Required task A. Please summarize the passage on Colombian agriculture and U.S. exports in two sentences.
Required task B. Extend the passage on Colombian agriculture and U.S. exports from the point where it stops.

Given text.
*****

Conversely, between 2000-2005 coarse grains, wheat and
soybeans dominated U.S. agricultural exports to Colombia,
combining for approximately 60 percent of all such exports
and rising in value from USD 250 million in 2000 to 400
million in 2005. The MinAg estimates that with the CTPA's
increased market access, farmers who switch from wheat to the
tropical fruit uchuva would earn enough to buy 70 times more
wheat than they could grow.

11. The typical small farmer, according to Rafael Mejia, has
assets under USD 25,000 and grows a mix of beans, potatoes,
yucca, non-industrial corn and plantain. Mejia noted that
while small farmers represent 80 percent of Colombia's 3.3
million farmers, excluding coffee, they generate only 20
percent of agricultural income. The discrepancy largely
results from small farmers dedicating approximately 65
percent of their production to subsistence consumption. The
remaining one-third of small farm output which is sold does
not typically include products in competition with U.S.

*****

Dataset items:
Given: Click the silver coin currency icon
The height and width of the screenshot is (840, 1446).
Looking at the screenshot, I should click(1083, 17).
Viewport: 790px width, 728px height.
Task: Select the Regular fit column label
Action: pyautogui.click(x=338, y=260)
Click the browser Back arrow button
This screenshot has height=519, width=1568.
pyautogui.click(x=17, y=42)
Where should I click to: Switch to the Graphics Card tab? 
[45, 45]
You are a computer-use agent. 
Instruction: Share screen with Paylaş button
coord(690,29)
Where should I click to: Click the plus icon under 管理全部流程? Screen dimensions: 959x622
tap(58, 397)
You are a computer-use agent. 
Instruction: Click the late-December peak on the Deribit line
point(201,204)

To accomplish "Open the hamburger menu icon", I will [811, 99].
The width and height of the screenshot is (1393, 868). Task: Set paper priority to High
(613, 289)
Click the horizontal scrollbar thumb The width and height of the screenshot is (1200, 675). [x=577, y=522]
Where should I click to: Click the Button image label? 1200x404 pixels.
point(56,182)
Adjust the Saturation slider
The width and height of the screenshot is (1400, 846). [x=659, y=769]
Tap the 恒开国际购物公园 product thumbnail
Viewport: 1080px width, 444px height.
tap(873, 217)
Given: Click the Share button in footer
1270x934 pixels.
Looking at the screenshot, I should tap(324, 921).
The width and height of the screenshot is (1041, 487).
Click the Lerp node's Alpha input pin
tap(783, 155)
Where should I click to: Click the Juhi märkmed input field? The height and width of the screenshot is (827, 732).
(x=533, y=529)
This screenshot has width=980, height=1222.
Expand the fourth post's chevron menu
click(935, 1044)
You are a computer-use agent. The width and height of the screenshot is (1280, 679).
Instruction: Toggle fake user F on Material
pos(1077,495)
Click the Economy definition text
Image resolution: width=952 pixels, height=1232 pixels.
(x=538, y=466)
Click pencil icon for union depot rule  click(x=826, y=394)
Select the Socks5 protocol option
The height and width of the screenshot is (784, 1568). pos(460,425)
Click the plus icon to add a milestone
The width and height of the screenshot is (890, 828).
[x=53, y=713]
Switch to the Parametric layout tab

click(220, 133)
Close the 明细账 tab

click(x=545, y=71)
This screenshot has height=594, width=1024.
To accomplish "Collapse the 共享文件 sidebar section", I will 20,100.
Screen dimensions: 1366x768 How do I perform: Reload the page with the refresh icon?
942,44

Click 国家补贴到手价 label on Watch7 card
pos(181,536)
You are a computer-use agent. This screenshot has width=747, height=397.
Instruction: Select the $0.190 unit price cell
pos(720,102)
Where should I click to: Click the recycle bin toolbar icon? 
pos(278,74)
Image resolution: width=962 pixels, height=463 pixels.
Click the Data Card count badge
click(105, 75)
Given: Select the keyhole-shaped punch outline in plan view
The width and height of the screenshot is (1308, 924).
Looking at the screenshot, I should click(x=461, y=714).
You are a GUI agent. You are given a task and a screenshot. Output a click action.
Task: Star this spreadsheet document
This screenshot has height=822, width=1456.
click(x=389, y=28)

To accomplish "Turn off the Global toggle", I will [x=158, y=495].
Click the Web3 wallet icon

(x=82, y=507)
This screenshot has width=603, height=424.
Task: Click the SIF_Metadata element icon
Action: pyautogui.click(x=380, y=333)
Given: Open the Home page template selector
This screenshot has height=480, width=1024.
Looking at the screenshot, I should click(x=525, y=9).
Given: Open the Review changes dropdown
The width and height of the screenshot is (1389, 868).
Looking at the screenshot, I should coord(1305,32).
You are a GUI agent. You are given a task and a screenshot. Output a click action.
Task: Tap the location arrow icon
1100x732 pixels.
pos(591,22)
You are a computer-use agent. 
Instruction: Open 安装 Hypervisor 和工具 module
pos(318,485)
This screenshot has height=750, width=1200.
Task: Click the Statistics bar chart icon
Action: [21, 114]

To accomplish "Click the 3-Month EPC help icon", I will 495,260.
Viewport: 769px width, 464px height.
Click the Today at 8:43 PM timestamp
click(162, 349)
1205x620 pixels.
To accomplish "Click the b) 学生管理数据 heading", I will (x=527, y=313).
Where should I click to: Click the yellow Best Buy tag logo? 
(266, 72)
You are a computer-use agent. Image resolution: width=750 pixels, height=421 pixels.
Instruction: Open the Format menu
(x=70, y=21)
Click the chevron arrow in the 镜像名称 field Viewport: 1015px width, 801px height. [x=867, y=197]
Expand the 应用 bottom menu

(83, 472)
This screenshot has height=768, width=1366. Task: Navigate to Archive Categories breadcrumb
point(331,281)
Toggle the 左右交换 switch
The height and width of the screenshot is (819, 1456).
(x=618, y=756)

*****

Expected answer A. From 2000 to 2005, coarse grains, wheat and soybeans made up approximately 60 percent of U.S. agricultural exports to Colombia, rising in value from USD 250 million to 400 million. Small farmers represent 80 percent of Colombia's 3.3 million farmers, excluding coffee, but generate only 20 percent of agricultural income, largely because they dedicate approximately 65 percent of their production to subsistence consumption.

Expected answer B.
imports, minimizing small farmer vulnerability to negative
impacts of the CTPA.

12. Colombia's large agricultural producers, on the other
hand, typically grow capital intensive crops for domestic
sale which are similar to U.S. exports to Colombia (such as
coarse grains, wheat, and soybeans). Large producers
accordingly face greater exposure under the CTPA. A 2004
study by the InterAmerican Institute for Agricultural
Cooperation estimated, for example, that the CTPA could lower
the price of soybeans in Colombia by 25 percent, causing a
drop in domestic production between 50-70 percent. Even so,
the Institute's analysis noted that the price reduction in
industrial crops generated by the CTPA would lead to gains
that would outweigh losses for Colombian agriculture --
particularly in the livestock industry -- since these crops
are generally used as animal feed.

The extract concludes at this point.